4. **Verify is mandatory.** A subagent without an executable verify is a
   subagent that cannot be trusted. The dispatcher refuses to mark such a
   task done.
5. **Reboot is a node, not a footnote.** `deploy-reboot-test` is the final
   leaf and depends on every other deploy / endpoint task.
6. **Parallelism is bounded by the DAG, not by an arbitrary cap.** The
   dispatcher fans out up to 32 ready subagents at once (one per core on
   the operator's box). If two endpoint tasks touch overlapping files,
   mark a dependency between them — worktree isolation prevents the
   working-tree race, but the merge will conflict and halt the dispatcher.
   Encode the dependency.
7. **Remote state is global.** Worktrees do not isolate `ssh` edits, MySQL
   DDL, nginx reloads, or systemd restarts. The default decomposition puts
   each remote-touching task on its own DAG node, so this is not normally
   a concern; if you split such a task into siblings, encode the conflict
   in `Depends on`.

## Checklist (before declaring the rollout artifacts complete)
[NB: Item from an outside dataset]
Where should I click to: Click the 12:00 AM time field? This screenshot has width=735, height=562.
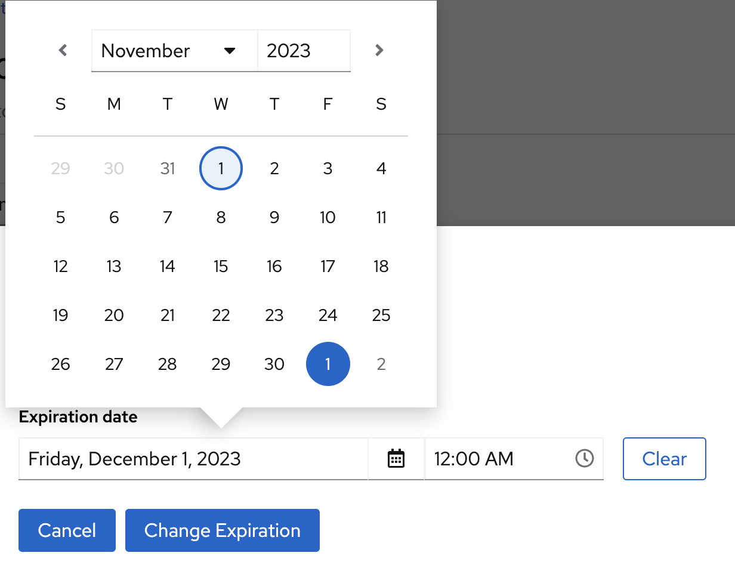498,459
- [ ] Input apply-skill present and complete (six files).
- [ ] Task table covers every section of `SCHEMA.md`, `CACHE.md`,
      `ENDPOINTS.md`, `DEPLOY.md`, and the topology entries from
      `TOPOLOGY.md`.
- [ ] Dependency DAG is acyclic and has at least one source node and one
      sink node (the reboot test).
- [ ] Every subagent embeds its slice (no "see X.md" handwaving).
- [ ] Every subagent has a Pre-check, Scope, Steps, Verify, Update Overview,
      and Commit section.
- [ ] `overview.md` lists every task with a `- [ ]` checkbox and renders the
      DAG as ASCII.
- [ ] `dispatch.md` reads the same task list and respects the Depends on
      field exactly.
- [ ] Total task count is ≤ 12 (split further only if a single task exceeds
      the atom-size guide in `TASK-DECOMPOSITION.md`).
- [ ] Subagent and command directory names match the slug from the
      apply-skill: `isucon-arch-<slug>`.